DJ FXCM Dollar Index
|
Index |
Last |
High |
Low |
Daily Change (%) |
Daily Range (% of ATR) |
|
DJ-FXCM Dollar Index |
9844.49 |
9993.91 |
9801 |
-1.00 |
211.51% |

The Dow Jones-FXCM U.S. Dollar Index (Ticker: USDollar) is 1.01 percent lower from the open after moving 212 percent of its average true range, and the rebound from 9,799 should gather pace as the 30-minute relative strength index bounces back from a low of 16. In turn, the greenback may work its way back into the downward trending channel from earlier this week, but we may see the lower bound act as trendline resistance as the index struggles to push back above 9,850. Should the rise in risk sentiment carry into the end of the week, the recent weakness in the USD could instill a bearish outlook for December, and market participants may continue to move away from the reserve currency as global policy makers step up their efforts to address the ongoing turmoil in the world financial system.

As the dollar breaks out of the upward trending channel from earlier this month, we may see the USD consolidate further over the near-term, but we may see the greenback come under increased pressure as it appears to have carved out a double-top in November. Should the bearish pattern pan out in the days ahead, we may see the index fall back towards the 38.2 percent Fibonacci retracement around 9,708 to test for near-term support, but we may see a similar decline like the one in October as market sentiment firms up. Nevertheless, with U.S. Non-Farm Payrolls on tap for later this week, we may see an above-forecast print following the much better-than-expected ADP Employment report, and a marked improvement in the labor market could fuel the rise in risk-taking behavior as the development instills an improved outlook for future growth. As the economic recovery gradually gathers pace, the rise in private sector activity will limit the Fed’s scope to expand monetary policy further, and we may see the FOMC bring its easing cycle to an end as the U.S. avoids a double-dip recession.

All four components advanced against the greenback once again, led by a 2.54 percent surge in the Australian dollar, which was following by a 0.88 gain in the Euro. Although the EUR/USD rallied all the way up to 1.3532, we saw another failed run at the 20-Day SMA (1.3534), and the single currency looks poised to consolidate over the next 24-hours of trading as optimism surrounding the EU meeting tapers off. Indeed, the group of finance ministers refrained from announcing any details on leveraging the European Financial Stability Facility, and we may see the EU make a push to buy more time ahead of the summit scheduled for December 9 in Brussels.
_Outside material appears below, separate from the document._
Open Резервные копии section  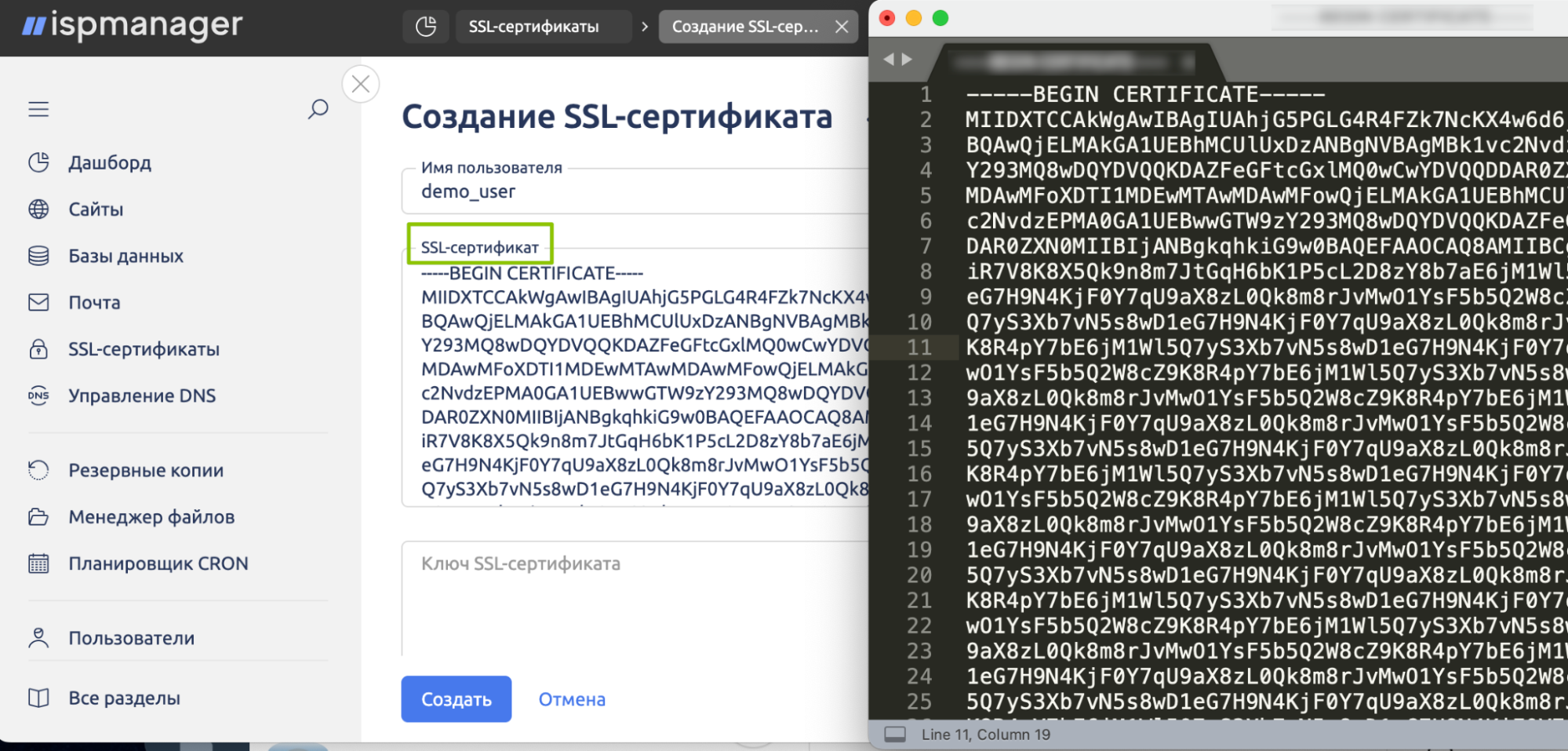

Beyond the meeting, market participants see an increased risk of seeing a rate cut next month as the euro-area prepares for a ‘mild recession,’ and the near-term outlook for the single currency remains bearish as interest rate expectations falter. According to Credit Suisse overnight index swaps, investors are now pricing a 91% chance for a 25bp rate cut at the next meeting on December 8, but market participants see the Governing Council implementing more nonstandard measures as the governments operating under the fixed-exchange rate system become increasingly reliance on monetary stimulus. In turn, the near-term rally in the EUR/USD could be short-lived, and the exchange rate may threaten the rebound from 1.3145 as the pair appears to be trading within a downward trending channel.